Overlapping Business With Private Finances
Keep your company and individual accounts separate. You don’t want to miss out on a deductible or inadvertently report personal income.
Late Submission of Return
Take note of the filing deadline. Ask for an extension if you can’t make it on time. You don’t have to provide a reason but be sure to submit your return by the extended date.
Not Keeping Proper Records
To support your claim for deductions, you’ll need to provide evidence of the transactions.
For instance, if you use your car for business, you’ll need to maintain specific records. If not, the IRS might disallow your claim.
Underpayment of Estimated Taxes
Note that you have to make an advance tax payment before you file your return. The IRS has guidelines on how to compute this approximate figure.
You’ll incur a penalty if you fail to do so.
Misinterpreting the Law
Please don’t assume anything when it comes to your taxes.
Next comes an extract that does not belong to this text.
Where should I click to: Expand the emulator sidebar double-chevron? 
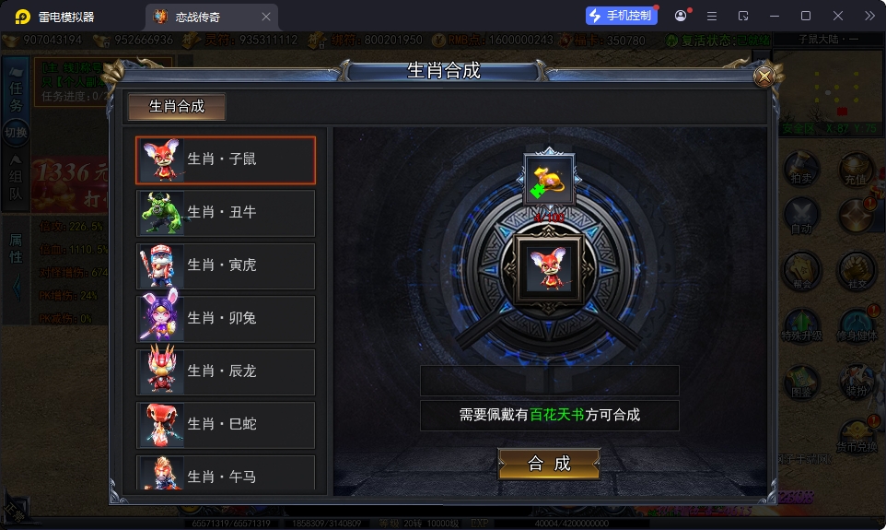click(869, 16)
There may be restrictions you’re not aware of. In the case of meals with clients, only 50% of the expense is allowed as a deduction.
Another misconception to dismiss is that you’re not allowed to take the home office deduction. If you work from your house, know that you’re allowed to get a tax break from it.
Unclaimed Start-Up Costs
You may claim expenses incurred before you commence operations for as much as $5,000. You can pay the excess over 15 years.
Filing an Incomplete Return
To be eligible for certain benefits, you’ll need to include the relevant forms and supporting documents with your tax submission.
Not Grasping That Federal and State Tax Laws Are Different
It’s essential to understand that every state has legislation that’s separate from the federal government. You’ll need to know which deductions are treated differently or disallowed.
Non-Disclosure of Important Information to Your CPA
The IRS has the discretion to disallow deductions and reassess your tax liability. It can also impose a penalty for accuracy reasons.
You might have a chance to avoid this fine if you can prove that you relied on your CPA who has all the relevant information.
How to Avoid Costly Tax Mistakes
First, is to acknowledge that tax laws are complex. The above list of pitfalls that most small business owners face should only serve as a guide. You should always seek professional advice, preferably before running your business. Hiring a good CPA or legal advisor can preempt future problems that will save you a lot of money and stress.